Messages posted this weekend to Apple’s website confirm that the company’s Covent Garden and Wangfujing retail stores will close later this month to be refreshed with new store designs.
Closing on June 24th, Apple Wangfujing first opened on October 20, 2012, making it just one week older than Apple Palo Alto, which began renovations last month. Apple Covent Garden will follow suit just three days later on June 27th. The London location first opened in July 2010 as Apple’s 300th store and was called the “world’s largest” at the time. The building features raw brick walls, exposed ductwork, and wood floors, details rarely seen in Apple stores but reminiscent of Brooklyn’s Williamsburg location.
Recent store closures reflect Apple’s desire to remodel all of their existing retail locations that haven’t been brought into the Today at Apple era, not just small and aging stores.
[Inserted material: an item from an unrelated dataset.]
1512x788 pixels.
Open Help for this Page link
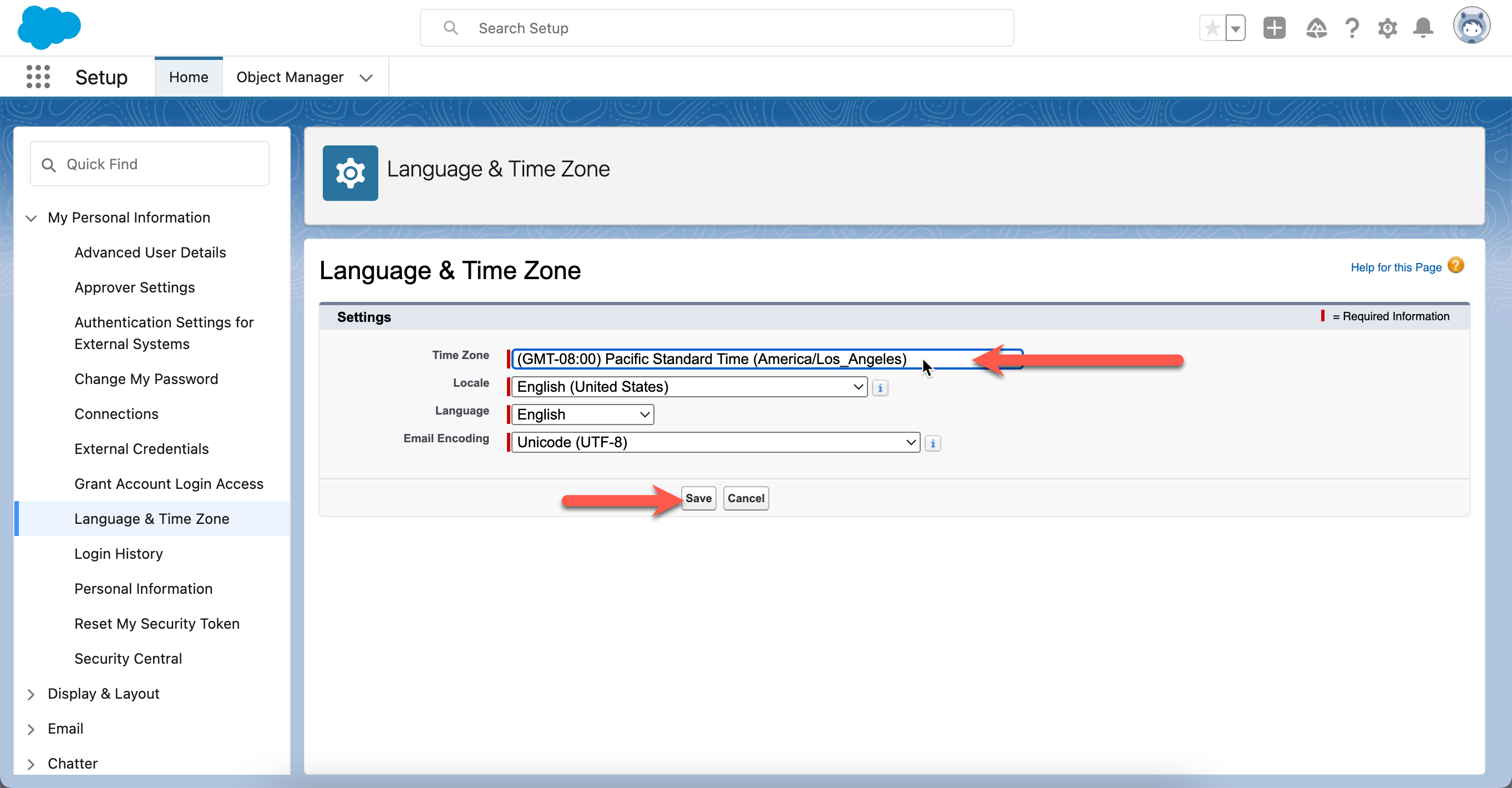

Instead of receiving complete remodels, these larger and more modern locations will likely receive only key fixture upgrades like video walls and new display cases. Public documents detailing Apple’s Palo Alto renovations mention a video wall and back of house improvements as the only notable changes.
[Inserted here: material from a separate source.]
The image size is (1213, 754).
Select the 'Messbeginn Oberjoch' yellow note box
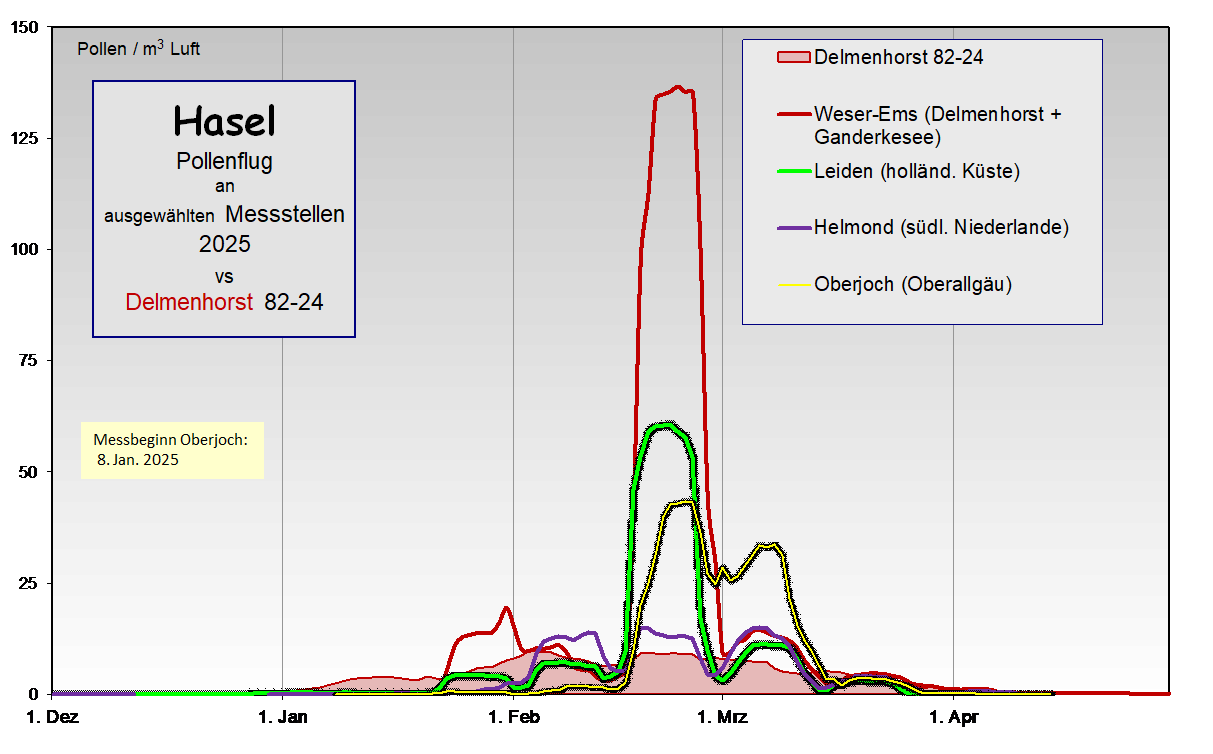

South of Beijing, Apple’s Nanjing IST store closed on June 3rd for similar changes. Storeteller notes that Apple Causeway Bay and Apple Jiefangbei are also being renovated, but remain open with limited access. In the United States, stores in Lehigh Valley and Orland Park are expected to relocate later this year, but no closures have yet been announced. Today in LA’s Beverly Center, a brand new store replaced a cramped space from 2005.